WHAT IS EXPECTED: Would you reproduce exactly the lines below from the one holding "Warka water tower (125, 2232)" through the one holding "award (105, 1845)", inclusive, and no others?

#### RECORDS TO PROCESS

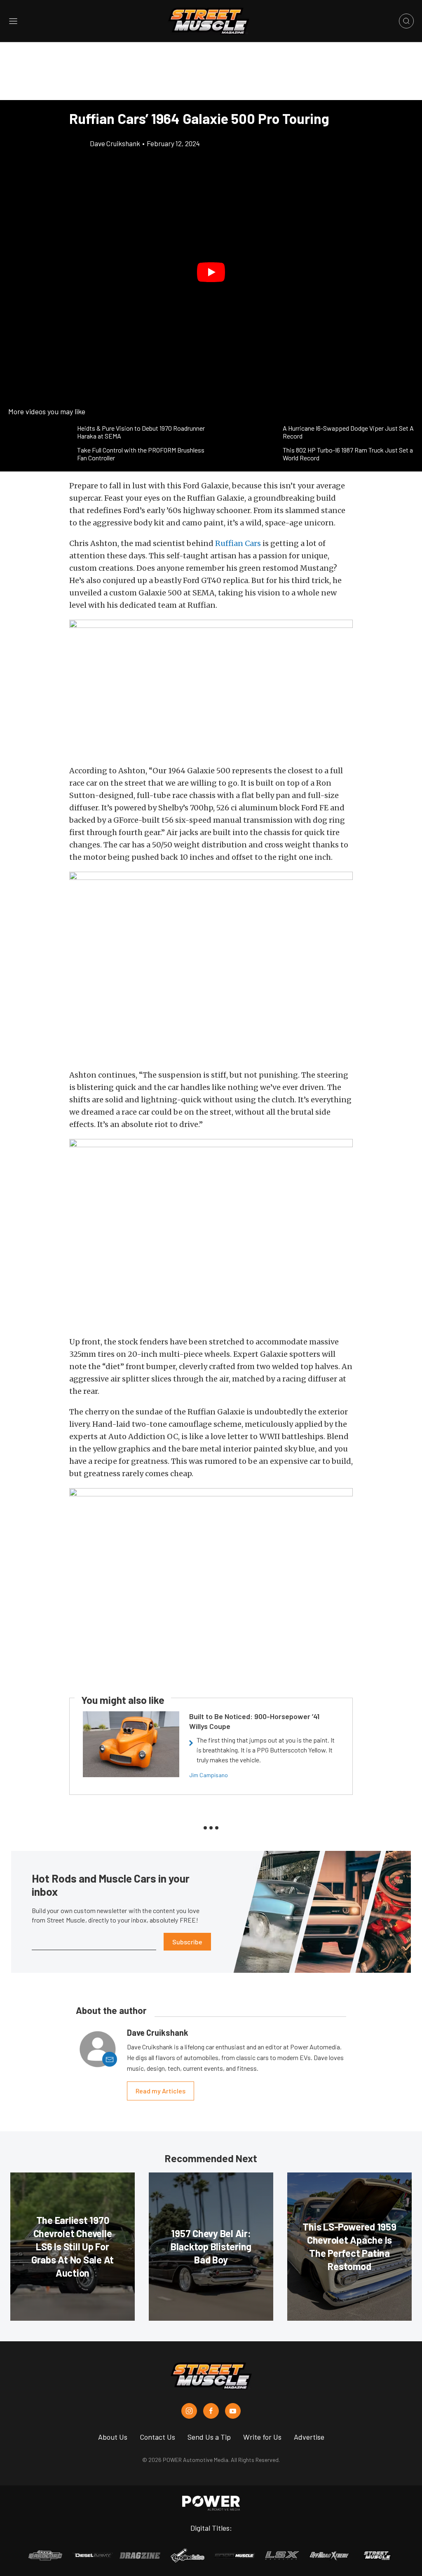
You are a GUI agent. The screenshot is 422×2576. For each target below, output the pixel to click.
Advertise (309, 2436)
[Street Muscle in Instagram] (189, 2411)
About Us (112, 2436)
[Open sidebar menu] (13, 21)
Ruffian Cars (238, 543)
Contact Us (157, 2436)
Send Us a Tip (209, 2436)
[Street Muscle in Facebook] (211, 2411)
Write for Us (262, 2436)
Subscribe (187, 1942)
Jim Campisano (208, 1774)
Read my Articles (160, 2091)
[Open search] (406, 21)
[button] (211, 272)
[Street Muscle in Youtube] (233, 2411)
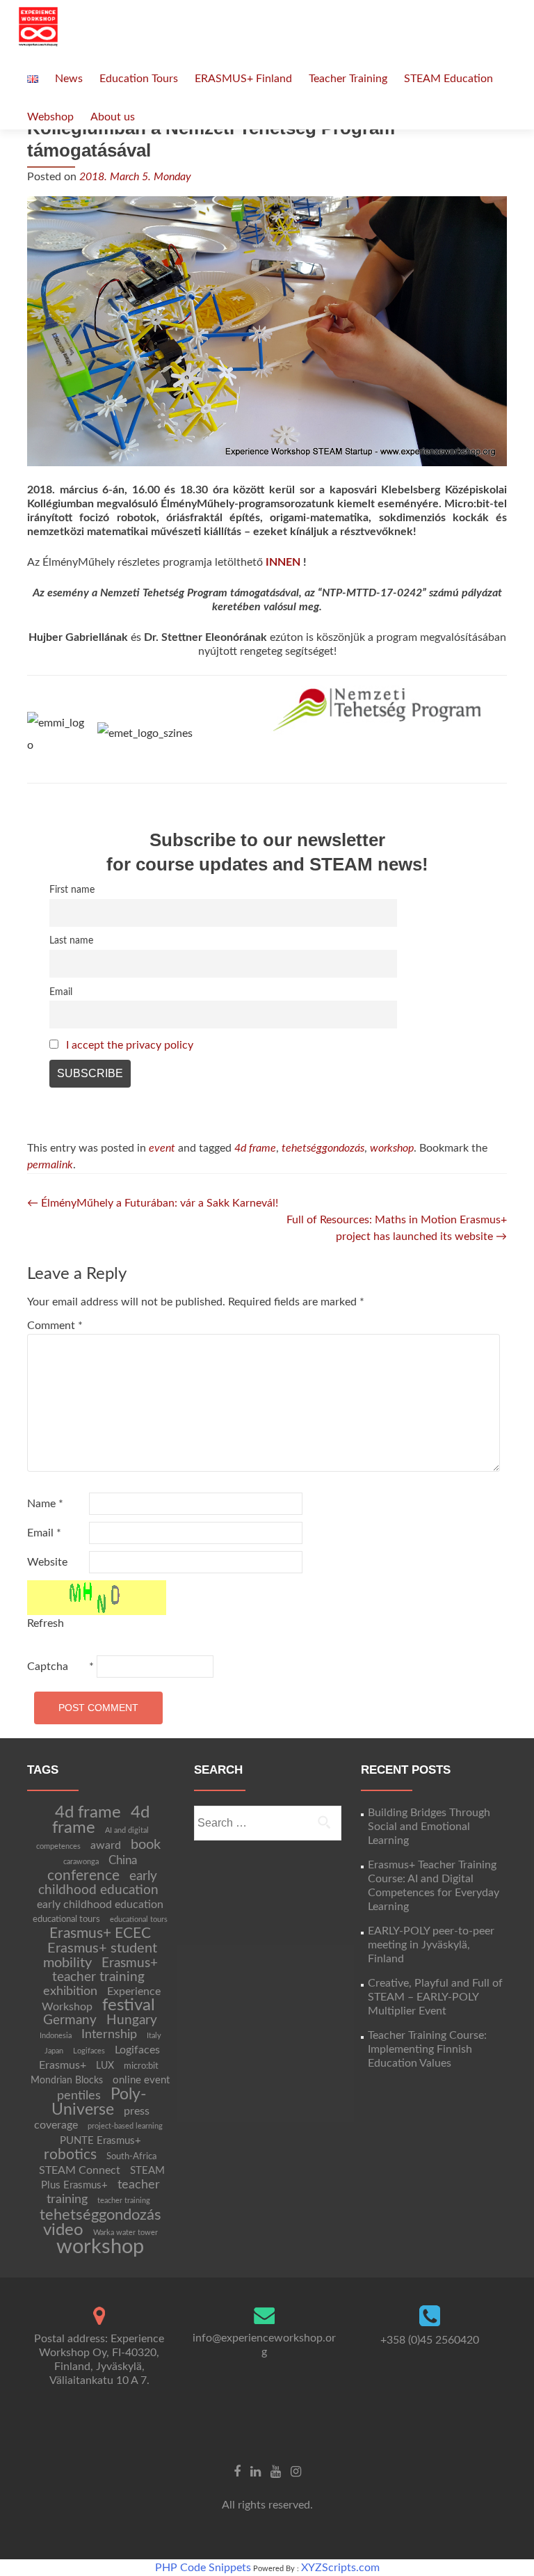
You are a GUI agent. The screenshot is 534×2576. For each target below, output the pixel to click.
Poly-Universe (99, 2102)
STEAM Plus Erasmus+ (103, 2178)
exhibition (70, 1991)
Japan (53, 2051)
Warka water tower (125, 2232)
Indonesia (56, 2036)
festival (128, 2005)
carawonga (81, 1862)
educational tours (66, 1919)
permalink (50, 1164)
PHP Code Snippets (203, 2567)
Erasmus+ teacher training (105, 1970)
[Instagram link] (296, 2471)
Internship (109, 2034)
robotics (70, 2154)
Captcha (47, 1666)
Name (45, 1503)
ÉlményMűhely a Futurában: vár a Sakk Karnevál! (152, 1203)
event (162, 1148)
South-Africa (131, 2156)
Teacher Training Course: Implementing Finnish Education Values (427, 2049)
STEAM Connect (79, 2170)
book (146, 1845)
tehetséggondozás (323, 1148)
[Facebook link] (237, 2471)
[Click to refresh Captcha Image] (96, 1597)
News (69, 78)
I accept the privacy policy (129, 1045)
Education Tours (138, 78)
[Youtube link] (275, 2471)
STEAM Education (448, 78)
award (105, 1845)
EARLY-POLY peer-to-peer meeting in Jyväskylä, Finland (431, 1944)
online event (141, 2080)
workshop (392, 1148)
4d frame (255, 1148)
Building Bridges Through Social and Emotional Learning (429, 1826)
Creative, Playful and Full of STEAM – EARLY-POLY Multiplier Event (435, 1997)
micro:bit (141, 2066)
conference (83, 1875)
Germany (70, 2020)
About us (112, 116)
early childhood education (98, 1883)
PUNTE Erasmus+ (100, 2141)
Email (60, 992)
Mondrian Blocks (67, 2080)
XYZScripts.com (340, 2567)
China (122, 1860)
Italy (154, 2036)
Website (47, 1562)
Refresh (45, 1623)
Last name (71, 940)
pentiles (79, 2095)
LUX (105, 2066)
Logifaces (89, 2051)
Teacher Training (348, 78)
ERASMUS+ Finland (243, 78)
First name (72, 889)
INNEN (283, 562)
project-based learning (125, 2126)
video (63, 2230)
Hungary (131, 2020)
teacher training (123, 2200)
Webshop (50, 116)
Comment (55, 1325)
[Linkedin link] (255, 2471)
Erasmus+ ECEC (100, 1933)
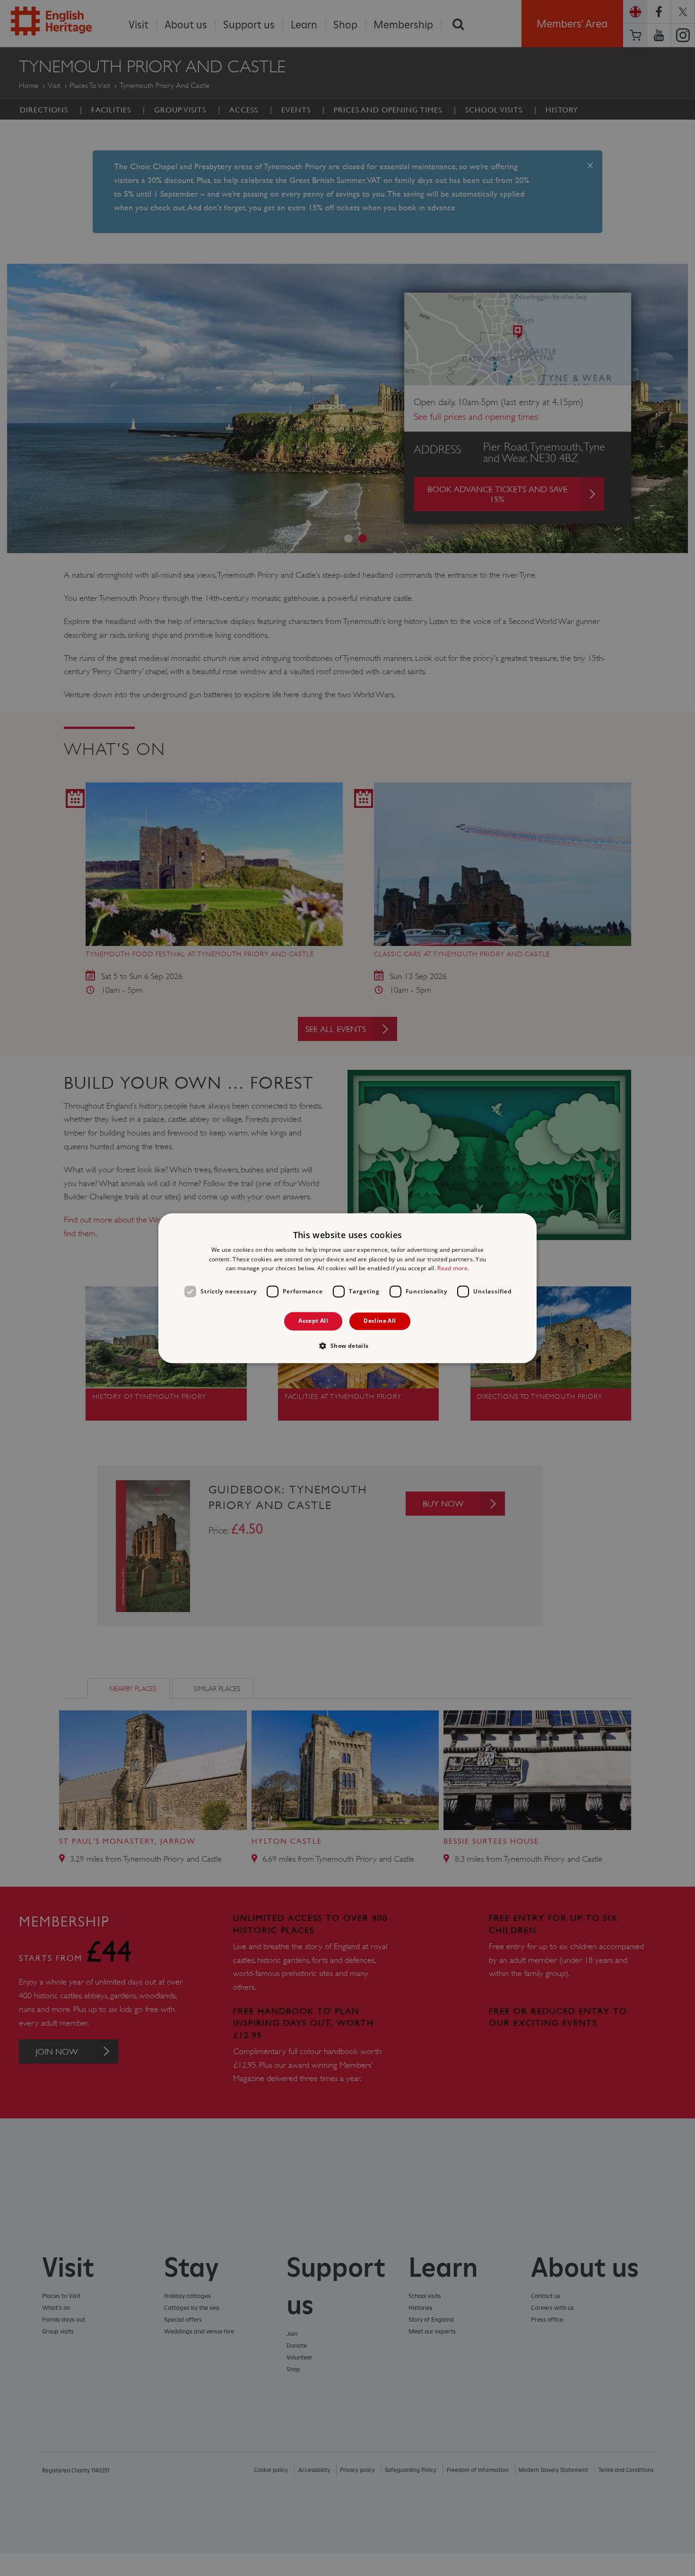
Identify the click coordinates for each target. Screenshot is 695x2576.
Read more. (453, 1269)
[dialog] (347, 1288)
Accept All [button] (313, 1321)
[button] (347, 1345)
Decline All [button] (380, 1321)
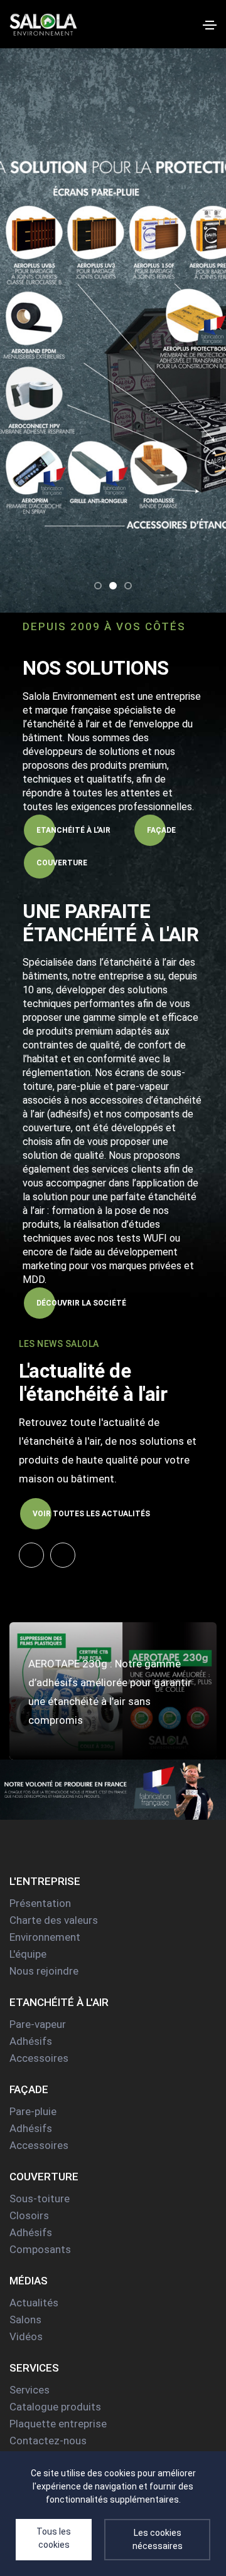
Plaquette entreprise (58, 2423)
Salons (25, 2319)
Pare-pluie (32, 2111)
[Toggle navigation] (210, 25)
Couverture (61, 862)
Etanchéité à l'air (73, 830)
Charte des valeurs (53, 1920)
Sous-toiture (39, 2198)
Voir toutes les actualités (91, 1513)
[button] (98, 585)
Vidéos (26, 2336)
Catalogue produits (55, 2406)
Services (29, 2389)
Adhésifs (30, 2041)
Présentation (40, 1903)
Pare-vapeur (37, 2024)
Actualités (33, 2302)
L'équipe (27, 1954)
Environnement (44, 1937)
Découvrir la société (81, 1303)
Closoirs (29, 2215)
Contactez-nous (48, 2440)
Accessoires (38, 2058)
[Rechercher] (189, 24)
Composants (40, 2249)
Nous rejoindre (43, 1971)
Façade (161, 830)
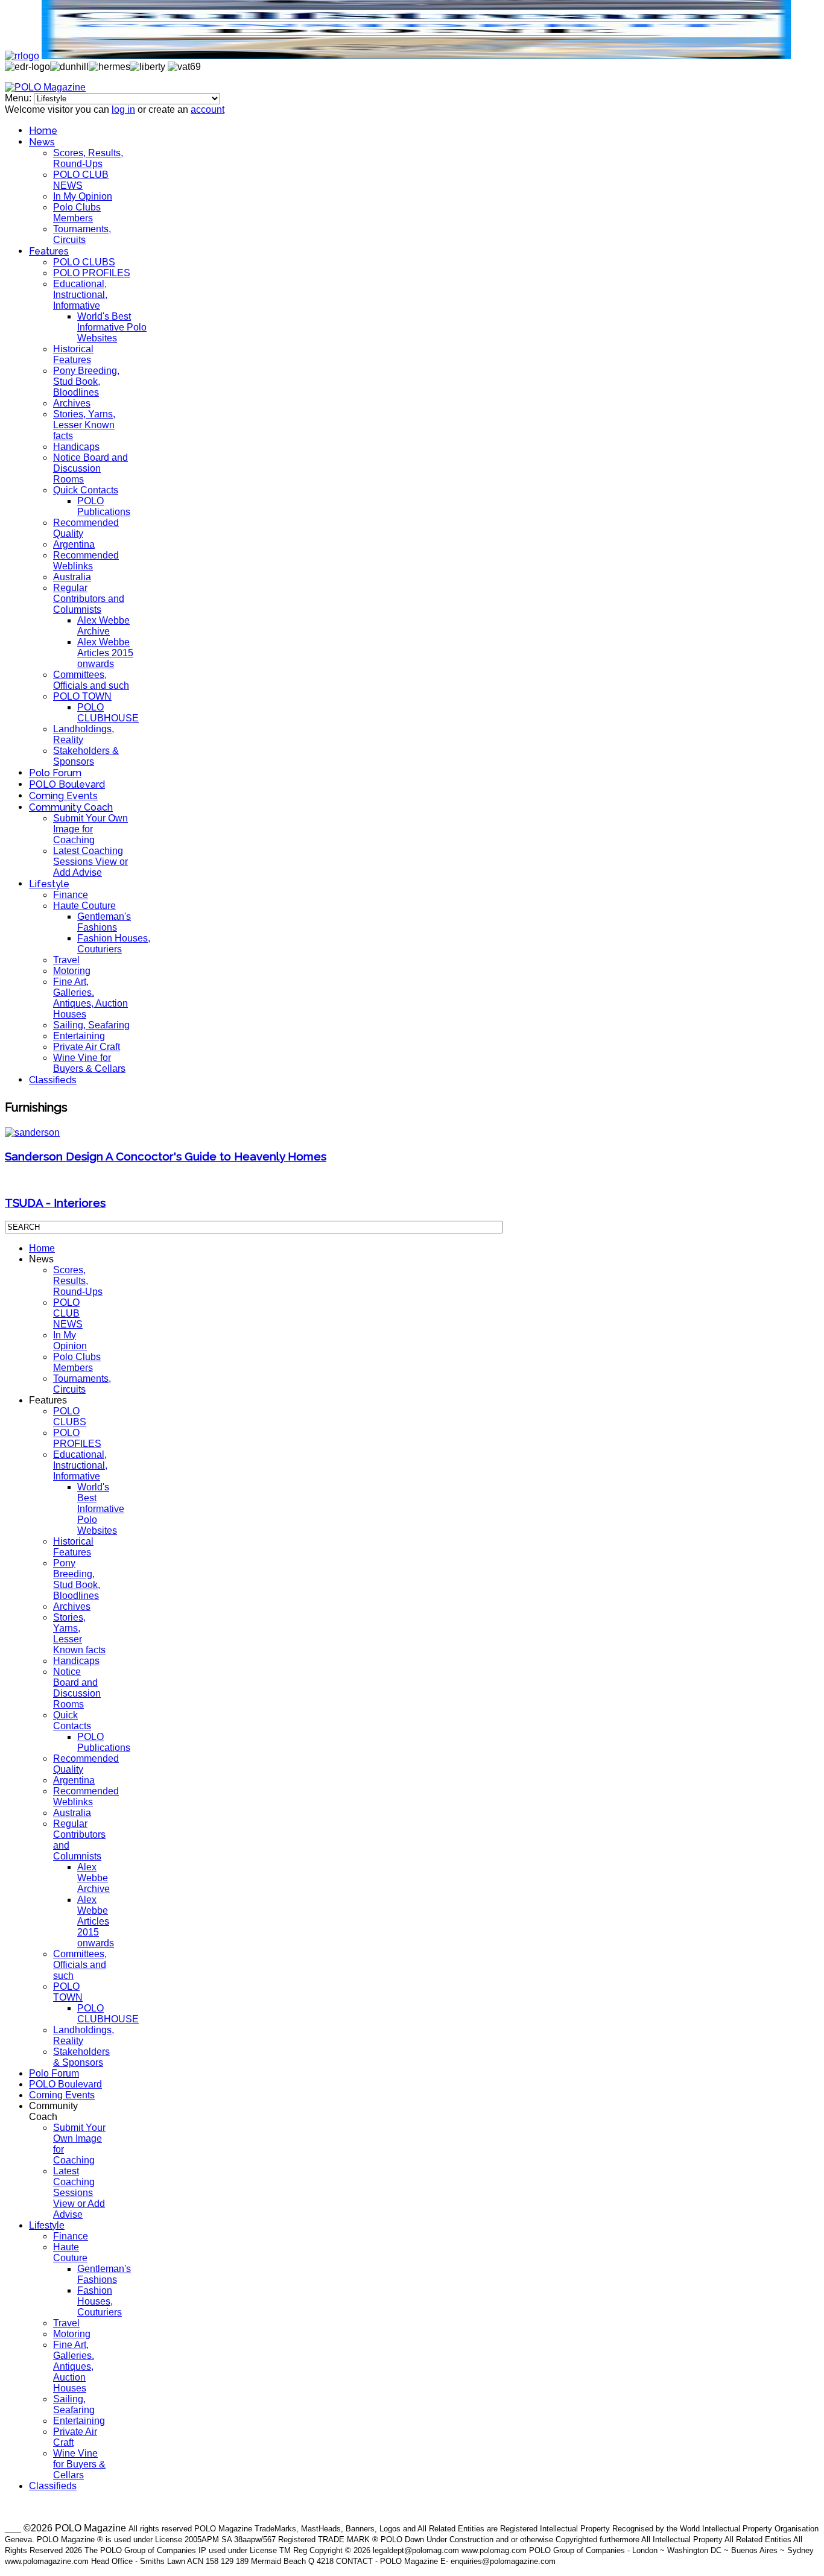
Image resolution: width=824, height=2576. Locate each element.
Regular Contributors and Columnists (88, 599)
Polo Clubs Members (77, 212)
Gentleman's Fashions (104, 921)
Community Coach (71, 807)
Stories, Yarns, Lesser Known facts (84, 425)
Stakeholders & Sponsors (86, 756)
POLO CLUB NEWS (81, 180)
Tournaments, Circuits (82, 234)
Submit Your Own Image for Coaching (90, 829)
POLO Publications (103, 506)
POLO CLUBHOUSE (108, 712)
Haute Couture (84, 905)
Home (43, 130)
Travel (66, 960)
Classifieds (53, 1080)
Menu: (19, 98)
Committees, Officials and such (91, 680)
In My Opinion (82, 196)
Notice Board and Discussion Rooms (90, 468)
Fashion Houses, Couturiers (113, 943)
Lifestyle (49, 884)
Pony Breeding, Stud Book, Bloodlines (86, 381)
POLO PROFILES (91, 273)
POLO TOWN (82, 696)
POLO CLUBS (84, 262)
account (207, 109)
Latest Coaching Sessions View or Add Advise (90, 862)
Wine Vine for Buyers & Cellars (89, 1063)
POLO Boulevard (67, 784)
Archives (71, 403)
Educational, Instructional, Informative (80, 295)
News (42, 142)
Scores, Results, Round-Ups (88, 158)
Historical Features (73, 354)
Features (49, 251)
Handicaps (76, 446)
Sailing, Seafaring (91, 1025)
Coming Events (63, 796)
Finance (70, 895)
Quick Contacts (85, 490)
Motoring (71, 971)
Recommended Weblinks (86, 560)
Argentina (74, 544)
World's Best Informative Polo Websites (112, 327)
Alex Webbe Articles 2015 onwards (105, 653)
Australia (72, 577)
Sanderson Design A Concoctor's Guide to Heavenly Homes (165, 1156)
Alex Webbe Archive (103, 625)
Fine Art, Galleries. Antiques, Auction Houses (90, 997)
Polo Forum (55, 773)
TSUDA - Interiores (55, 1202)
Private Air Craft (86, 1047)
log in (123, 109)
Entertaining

########

REPLY TO THE EXERCISE:
Warka water tower (125, 2232)
Indonesia (56, 2036)
festival (128, 2005)
carawonga (81, 1862)
educational tours (66, 1919)
permalink (50, 1164)
PHP Code Snippets (203, 2567)
Erasmus+ teacher training (105, 1970)
[Instagram link] (296, 2471)
Internship (109, 2034)
robotics (70, 2154)
Captcha (47, 1666)
Name (45, 1503)
ÉlményMűhely a Futurában: vár a Sakk Karnevál! (152, 1203)
event (162, 1148)
South-Africa (131, 2156)
Teacher Training Course: Implementing Finnish Education Values (427, 2049)
STEAM Connect (79, 2170)
book (146, 1845)
tehetséggondozás (323, 1148)
[Facebook link] (237, 2471)
[Click to refresh Captcha Image] (96, 1597)
News (69, 78)
I accept the privacy policy (129, 1045)
Education Tours (138, 78)
[Youtube link] (275, 2471)
STEAM Education (448, 78)
award (105, 1845)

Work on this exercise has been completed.